Considering Schnittke, Artist of the Profound
Review by James R. Oestrich published 12 April 2000 in The New York Times.
It is tempting, if a bit grandiose, to think of Alfred Schnittke as a kind of Mahler for the 21st century. Like Mahler, Schnittke fashioned a distinctive individual voice from a free-ranging mix of disparate idioms: ”polystylistic,” he called his music.
And as with Mahler, Schnittke’s reputation should only grow as listeners discover the accessible depths of feeling beneath his complexities as well as his simplicities. His reputation is already large in Eastern Europe, as several panelists noted in a Schnittke discussion presented last Wednesday evening by the Lyric Chamber Music Society of New York.
”He is one of the greatest humanists who ever worked in the art of music,” the conductor Kurt Masur said. ”His music can have a bitter taste yet confront you with the truth of life, the tragedy of life, the poetry of life, the humor of life.”
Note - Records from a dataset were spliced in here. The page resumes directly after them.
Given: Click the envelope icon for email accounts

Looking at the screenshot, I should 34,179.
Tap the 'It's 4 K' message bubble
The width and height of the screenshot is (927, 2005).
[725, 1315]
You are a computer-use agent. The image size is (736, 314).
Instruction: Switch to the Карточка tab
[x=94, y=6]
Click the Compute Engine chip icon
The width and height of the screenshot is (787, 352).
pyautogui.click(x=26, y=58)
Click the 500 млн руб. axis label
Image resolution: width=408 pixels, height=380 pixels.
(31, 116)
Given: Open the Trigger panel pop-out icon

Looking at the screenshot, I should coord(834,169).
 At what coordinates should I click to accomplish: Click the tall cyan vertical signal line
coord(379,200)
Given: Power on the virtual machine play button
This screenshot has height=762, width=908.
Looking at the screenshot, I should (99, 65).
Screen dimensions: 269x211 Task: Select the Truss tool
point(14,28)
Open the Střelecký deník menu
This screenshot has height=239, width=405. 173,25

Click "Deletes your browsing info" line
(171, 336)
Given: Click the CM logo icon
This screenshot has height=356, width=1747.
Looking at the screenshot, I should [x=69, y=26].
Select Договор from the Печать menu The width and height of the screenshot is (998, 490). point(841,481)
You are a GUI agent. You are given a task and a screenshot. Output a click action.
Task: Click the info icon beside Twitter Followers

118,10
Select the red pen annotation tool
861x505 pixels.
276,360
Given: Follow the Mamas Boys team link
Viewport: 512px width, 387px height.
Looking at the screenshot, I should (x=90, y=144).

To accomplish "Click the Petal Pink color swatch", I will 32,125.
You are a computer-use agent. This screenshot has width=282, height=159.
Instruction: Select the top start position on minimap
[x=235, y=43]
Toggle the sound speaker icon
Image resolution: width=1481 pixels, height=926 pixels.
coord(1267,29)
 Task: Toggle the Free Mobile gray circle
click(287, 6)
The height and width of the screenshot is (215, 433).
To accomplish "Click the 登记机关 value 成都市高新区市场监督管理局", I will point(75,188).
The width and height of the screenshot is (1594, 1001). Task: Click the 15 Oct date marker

As if to bear out those remarks, the Schnittke concert that followed included two of the composer’s profoundest creations: the Second String Quartet, one of his many works drawing on music of the Russian Orthodox Church; and the Piano Quintet, written to commemorate the death of his mother.
The Moscow String Quartet, for which the Second was written, gave thoroughly committed readings of both works. Tigran Alikhanov, a brother of the group’s first violinist, Eugenia Alikhanova, played the quintet’s piano part, rudimentary but, in the end, utterly uplifting.
The quartet also offered Schnittke’s ”Canon in Memoriam Igor Stravinsky,” and Ms. Alikhanova and Galina Kokhanovskaia, the second violinist, played ”Moz-Art,” both engagingly. With advocates like these, Schnittke stands to make his way in the world sooner rather than later.